Optical Tweezers for Single Molecule Biology

Molecular machinery on the micro-scale, believed to be the fundamental building blocks of life, involve forces of 1-100 pN and movements of nanometers to micrometers. Micromechanical single-molecule experiments seek to understand the physics of nucleic acids, molecular motors, and other biological systems through direct measurement of forces and displacements. Optical tweezers are a popular choice among several complementary techniques for sensitive force-spectroscopy in the field of single molecule biology. The main objective of this thesis was to design and construct an optical tweezers instrument capable of investigating the physics of molecular motors and mechanisms of protein/nucleic-acid interactions on the single-molecule level. A double-trap optical tweezers instrument incorporating acousto-optic trap-steering, two independent detection channels, and a real-time digital controller was built. A numerical simulation and a theoretical study was performed to assess the signal-to-noise ratio in a constant-force molecular motor stepping experiment. Real-time feedback control of optical tweezers was explored in three studies. Position-clamping was implemented and compared to theoretical models using both proportional and predictive control. A force-clamp was implemented and tested with a DNA-tether in presence of the enzyme lambda exonuclease. The results of the study indicate that the presented models describing signal-to-noise ratio in constant-force experiments and feedback control experiments in optical tweezers agree well with experimental data. The effective trap stiffness can be increased by an order of magnitude using the presented position-clamping method. The force-clamp can be used for constant-force experiments, and the results from a proof-of-principle experiment, in which the enzyme lambda exonuclease converts double-stranded DNA to single-stranded DNA, agree with previous research. The main objective of the thesis was thus achieved. The developed instrument and presented results on feedback control serve as a stepping stone for future contributions to the growing field of single molecule biology.

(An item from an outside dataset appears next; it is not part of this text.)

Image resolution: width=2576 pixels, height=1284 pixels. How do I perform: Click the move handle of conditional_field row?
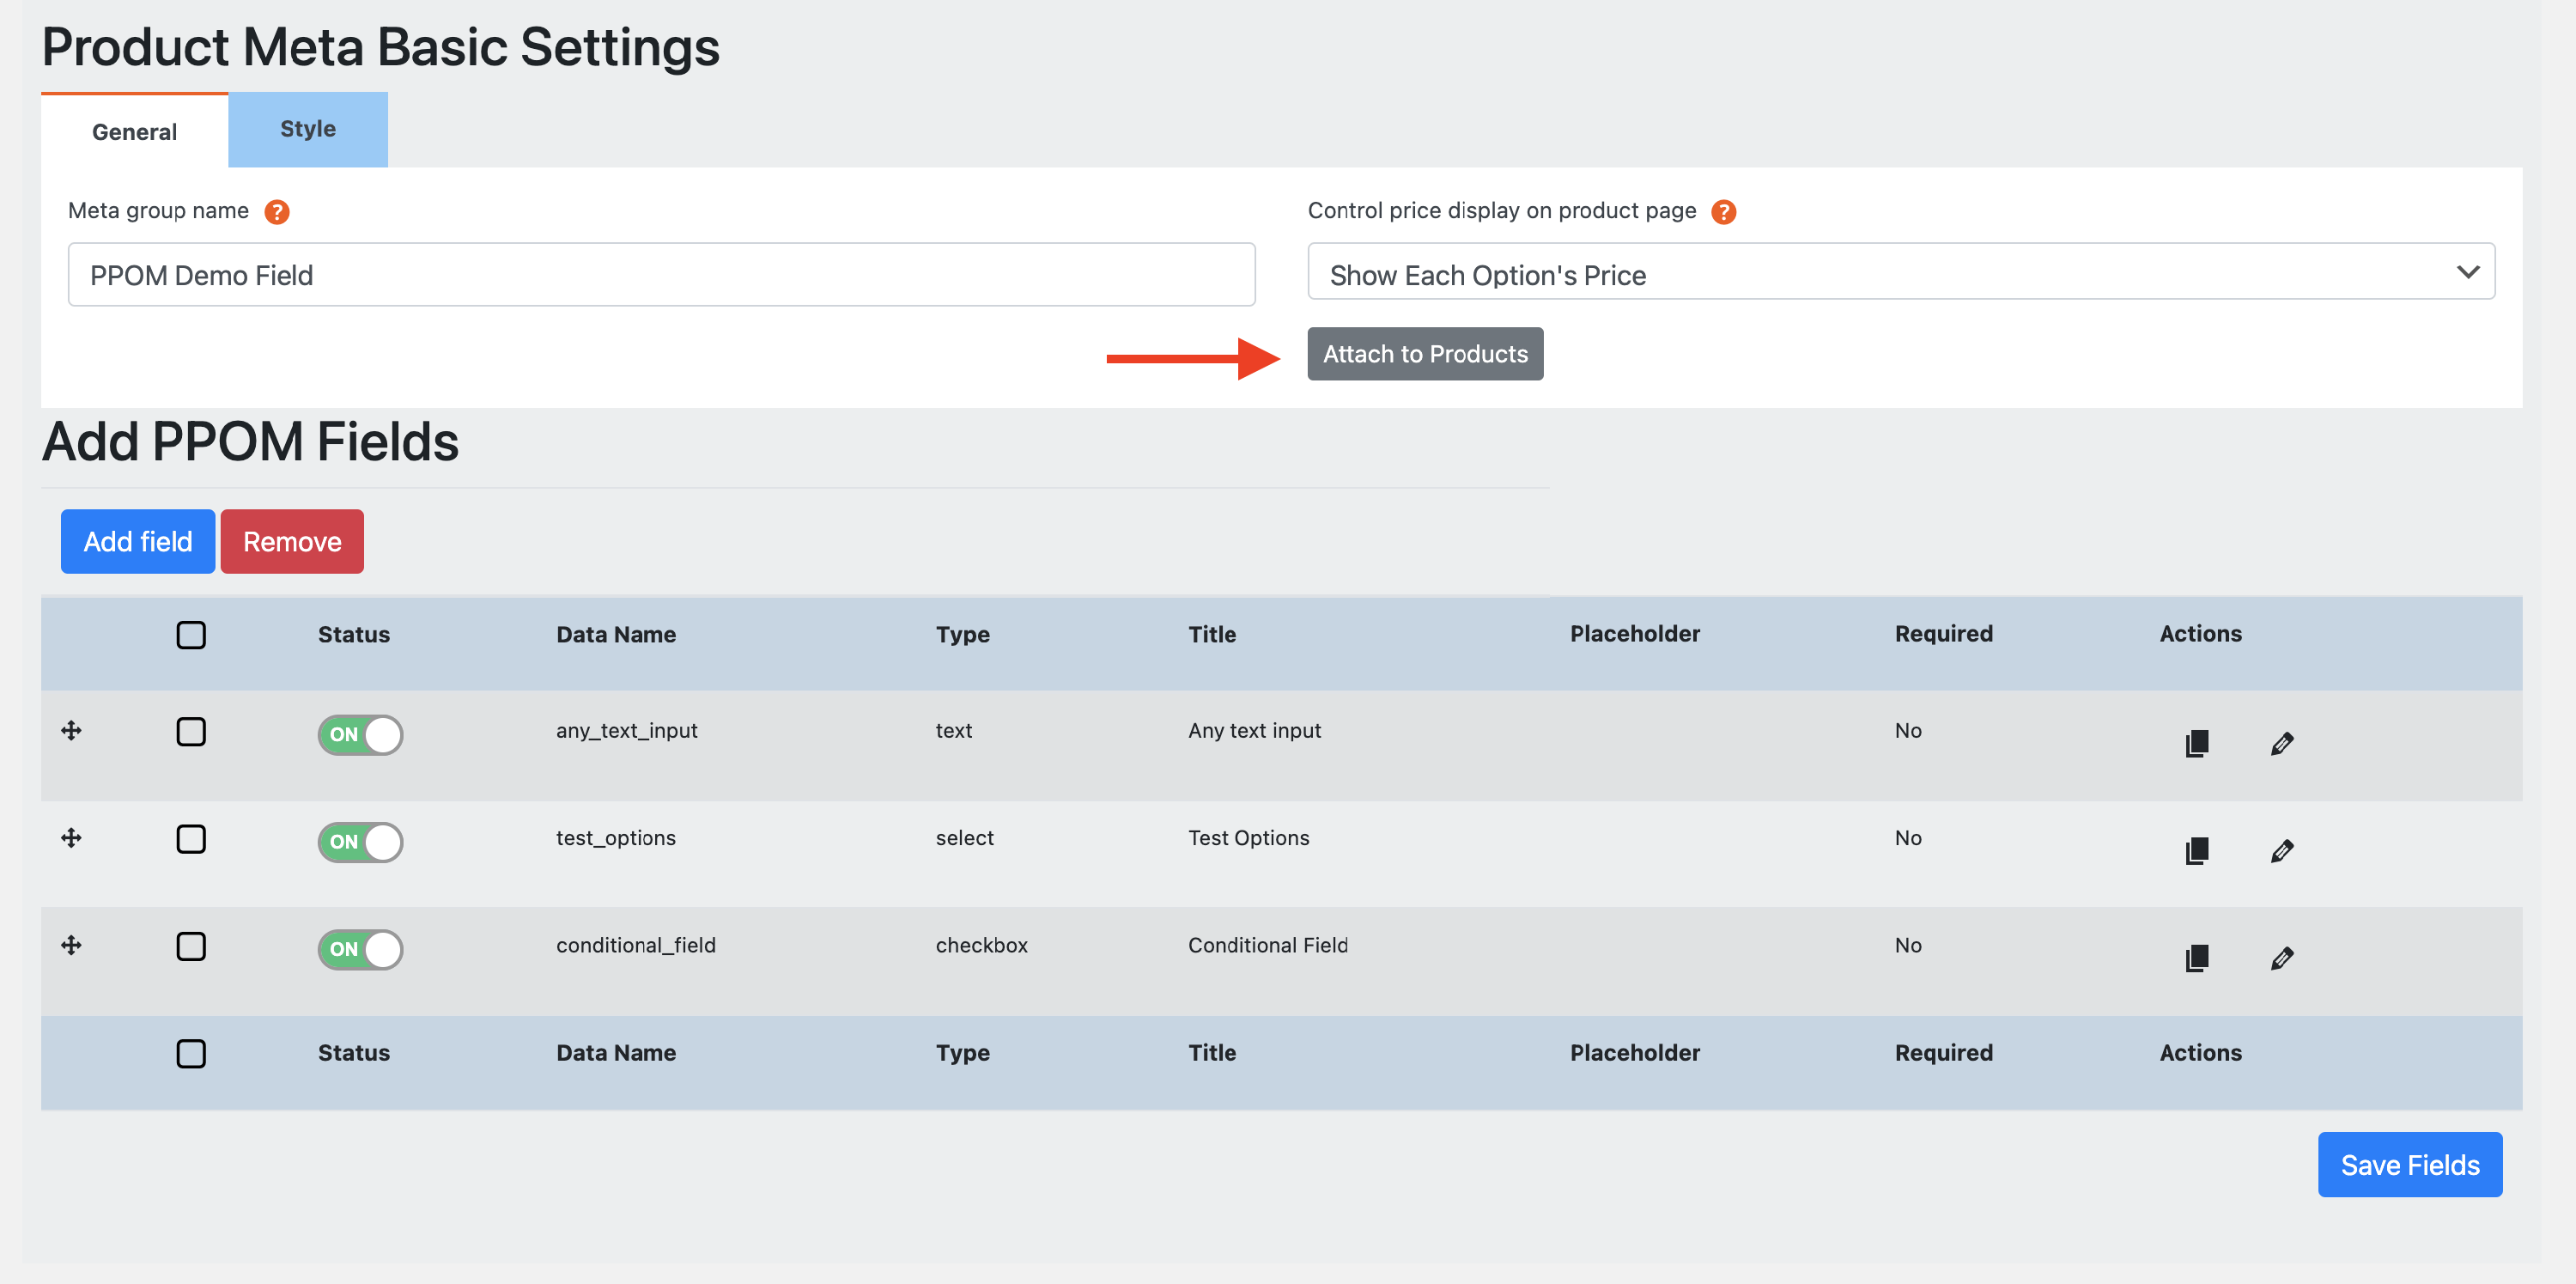pyautogui.click(x=71, y=945)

Molekylära biologiska mekanismer involverar 0-100 pN krafter och rörelser från under en nanometer till flera mikrometer. Mikromekaniska experiment strävar till att förklara hur dessa mekanismer/maskiner fungerar genom direkt mätning av rörelser och krafter. Bland flera komplementära enmolekyls-tekniker är den optiska pincetten populär pga. dess höga platsresolution och lämpliga styvhet. En optisk pincett använder laserljus för att ta tag i och mäta krafter/rörelser hos dielektriska partiklar. I enmolekyls experiment binds biomolekyler kemiskt till plastbollar som hålls i pincetten och fungerar som 'handtag' till mikro-världen. Huvudmålet med denna avhandling var att utveckla och bygga ett laserpincett instrument som möjliggör enmolekyls experiment som förklarar molekylära mekanismer samt biofysiken i protein/nukleinsyra-växelverkningar. Ett laserpincett instrument med två pincetter, den ena styrbar, position/kraft mätning i båda pincetterna med hög resolution, samt en realtids kontroller byggdes. Avhandlingen består av fyra artiklar och ett sammandrag. Den första artikeln analyserar signal/brusförhållandet (SNR) i ett enmolekyls experiment. I mikro-skala påverkas det biologiska system som undersöks samt plastbollarna av värmerörelse, vilket försämrar SNR. Artikeln visar vilka förhållanden (molekylens längd, styvhet, spänning, osv.) leder till hög SNR och experiment som kan observera enskilda steg hos molekylära maskiner (steglängden varierar från 0,34 nm för t.ex. DNA-polymeras, till 36 nm för t.ex. myosin). I den andra och tredje artikeln användes realtids-kontrollern för att fixera en plastboll i pincetten, värmerörelsen till trots. Pincetten styrdes 200 000 gånger per sekund på basen av bollens mätta position. Pincettens effektiva styvhet kunde ökas ca. 10-faldigt. I den fjärde artikeln användes kontrollern för att upprätthålla en konstant 3.4 pN spänning i en DNA-molekyl. Molekylen fördes till en lösning innehållande enzymet lambda exonukleas som konverterar dubbel-strängat DNA till en-strängat. Vid 3.4 pN spänning är en-strängat DNA signifikant kortare än dubbel-strängat, och molekylens krympande från ~14 μm till ~8 μm längd observerades under ca 20 min. Detta experiment visar att huvudmålet för avhandlingen uppnåddes. Det utvecklade instrumentet lämpar sig för enmolekylsexperiment och kan användas för framtida kontributioner inom enmolekyls biofysik.